→ **TASK DIRECTIONS**
Count the lines in the rows below that contain the word "beside". Give only the number.

→ **GIVEN DATA**
□ □ □ □ □ □ □

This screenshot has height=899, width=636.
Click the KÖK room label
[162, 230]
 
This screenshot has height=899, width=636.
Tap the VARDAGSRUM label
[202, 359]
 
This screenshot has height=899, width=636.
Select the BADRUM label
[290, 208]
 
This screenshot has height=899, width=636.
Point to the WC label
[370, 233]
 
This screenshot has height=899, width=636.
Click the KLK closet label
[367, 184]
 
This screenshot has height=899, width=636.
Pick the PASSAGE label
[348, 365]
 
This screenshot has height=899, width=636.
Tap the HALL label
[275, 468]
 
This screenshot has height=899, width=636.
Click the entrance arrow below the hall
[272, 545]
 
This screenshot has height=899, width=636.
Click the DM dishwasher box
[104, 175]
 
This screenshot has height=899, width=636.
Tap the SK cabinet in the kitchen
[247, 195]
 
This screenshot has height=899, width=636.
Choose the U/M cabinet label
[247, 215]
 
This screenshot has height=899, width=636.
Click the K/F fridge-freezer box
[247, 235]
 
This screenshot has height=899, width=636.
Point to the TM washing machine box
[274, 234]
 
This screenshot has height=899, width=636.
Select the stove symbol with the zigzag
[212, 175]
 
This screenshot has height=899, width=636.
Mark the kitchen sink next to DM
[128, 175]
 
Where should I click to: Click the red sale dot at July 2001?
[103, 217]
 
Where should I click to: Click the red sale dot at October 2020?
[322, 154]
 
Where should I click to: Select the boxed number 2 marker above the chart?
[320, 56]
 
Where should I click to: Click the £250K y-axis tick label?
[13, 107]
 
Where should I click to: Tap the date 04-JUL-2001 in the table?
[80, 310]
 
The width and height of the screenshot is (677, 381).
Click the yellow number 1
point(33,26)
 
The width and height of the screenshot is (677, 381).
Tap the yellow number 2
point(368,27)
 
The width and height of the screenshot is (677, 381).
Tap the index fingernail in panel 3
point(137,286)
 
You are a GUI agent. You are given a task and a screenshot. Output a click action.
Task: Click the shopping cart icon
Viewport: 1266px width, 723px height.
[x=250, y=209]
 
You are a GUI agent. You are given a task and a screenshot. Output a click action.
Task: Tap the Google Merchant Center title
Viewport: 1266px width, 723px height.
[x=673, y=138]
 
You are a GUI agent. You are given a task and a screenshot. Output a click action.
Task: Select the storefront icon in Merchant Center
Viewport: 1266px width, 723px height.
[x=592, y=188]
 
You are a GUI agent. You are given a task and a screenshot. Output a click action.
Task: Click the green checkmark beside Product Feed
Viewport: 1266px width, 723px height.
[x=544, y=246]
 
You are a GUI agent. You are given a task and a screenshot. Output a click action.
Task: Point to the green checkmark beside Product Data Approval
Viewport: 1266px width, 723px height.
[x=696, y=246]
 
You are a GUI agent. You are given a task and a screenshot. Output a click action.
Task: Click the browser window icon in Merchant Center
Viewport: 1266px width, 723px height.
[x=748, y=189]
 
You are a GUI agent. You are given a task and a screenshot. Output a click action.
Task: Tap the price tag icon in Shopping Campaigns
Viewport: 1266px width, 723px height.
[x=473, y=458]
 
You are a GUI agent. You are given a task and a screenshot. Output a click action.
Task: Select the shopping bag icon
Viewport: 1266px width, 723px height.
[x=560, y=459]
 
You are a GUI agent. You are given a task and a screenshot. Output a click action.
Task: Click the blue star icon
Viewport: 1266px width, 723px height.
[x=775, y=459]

□ □ □ □ □ □ □

→ **RESPONSE TO THIS EXERCISE**
2